DATA SUPPLIED.
+===+

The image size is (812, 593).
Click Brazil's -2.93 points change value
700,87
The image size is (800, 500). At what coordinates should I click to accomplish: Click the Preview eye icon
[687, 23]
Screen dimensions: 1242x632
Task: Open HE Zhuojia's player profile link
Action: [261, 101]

+===+

WHAT TO WORK ON.
Repeat every line of the data, exactly and in full.

RESULT OF THE EXERCISE.
The image size is (812, 593).
Click Brazil's -2.93 points change value
700,87
The image size is (800, 500). At what coordinates should I click to accomplish: Click the Preview eye icon
[687, 23]
Screen dimensions: 1242x632
Task: Open HE Zhuojia's player profile link
Action: [261, 101]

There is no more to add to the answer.